--- START ---
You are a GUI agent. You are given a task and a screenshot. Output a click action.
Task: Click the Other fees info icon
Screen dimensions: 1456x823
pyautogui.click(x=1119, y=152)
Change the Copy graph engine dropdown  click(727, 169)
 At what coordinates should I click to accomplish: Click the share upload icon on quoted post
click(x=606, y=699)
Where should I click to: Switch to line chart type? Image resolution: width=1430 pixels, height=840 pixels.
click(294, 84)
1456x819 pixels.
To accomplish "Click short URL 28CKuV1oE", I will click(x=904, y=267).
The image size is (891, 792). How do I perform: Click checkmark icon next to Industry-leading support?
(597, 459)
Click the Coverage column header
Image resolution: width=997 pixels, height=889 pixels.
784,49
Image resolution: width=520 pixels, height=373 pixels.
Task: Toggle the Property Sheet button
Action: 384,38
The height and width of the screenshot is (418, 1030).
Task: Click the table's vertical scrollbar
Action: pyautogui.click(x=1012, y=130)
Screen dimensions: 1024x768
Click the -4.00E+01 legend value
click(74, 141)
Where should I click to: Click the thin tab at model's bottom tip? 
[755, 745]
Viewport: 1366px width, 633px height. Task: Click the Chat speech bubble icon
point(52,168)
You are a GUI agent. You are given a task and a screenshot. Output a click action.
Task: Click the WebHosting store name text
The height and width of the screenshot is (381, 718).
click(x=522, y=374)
--- END ---
Rewrite all the records above, replacing every occurrence of "icon" with "symbol" and leaving everything else unchanged.

*Output of the task:*
You are a GUI agent. You are given a task and a screenshot. Output a click action.
Task: Click the Other fees info symbol
Screen dimensions: 1456x823
pyautogui.click(x=1119, y=152)
Change the Copy graph engine dropdown  click(727, 169)
 At what coordinates should I click to accomplish: Click the share upload symbol on quoted post
click(x=606, y=699)
Where should I click to: Switch to line chart type? Image resolution: width=1430 pixels, height=840 pixels.
click(294, 84)
1456x819 pixels.
To accomplish "Click short URL 28CKuV1oE", I will click(x=904, y=267).
The image size is (891, 792). How do I perform: Click checkmark symbol next to Industry-leading support?
(597, 459)
Click the Coverage column header
Image resolution: width=997 pixels, height=889 pixels.
784,49
Image resolution: width=520 pixels, height=373 pixels.
Task: Toggle the Property Sheet button
Action: 384,38
The height and width of the screenshot is (418, 1030).
Task: Click the table's vertical scrollbar
Action: pyautogui.click(x=1012, y=130)
Screen dimensions: 1024x768
Click the -4.00E+01 legend value
click(74, 141)
Where should I click to: Click the thin tab at model's bottom tip? 
[755, 745]
Viewport: 1366px width, 633px height. Task: Click the Chat speech bubble symbol
point(52,168)
You are a GUI agent. You are given a task and a screenshot. Output a click action.
Task: Click the WebHosting store name text
The height and width of the screenshot is (381, 718).
click(x=522, y=374)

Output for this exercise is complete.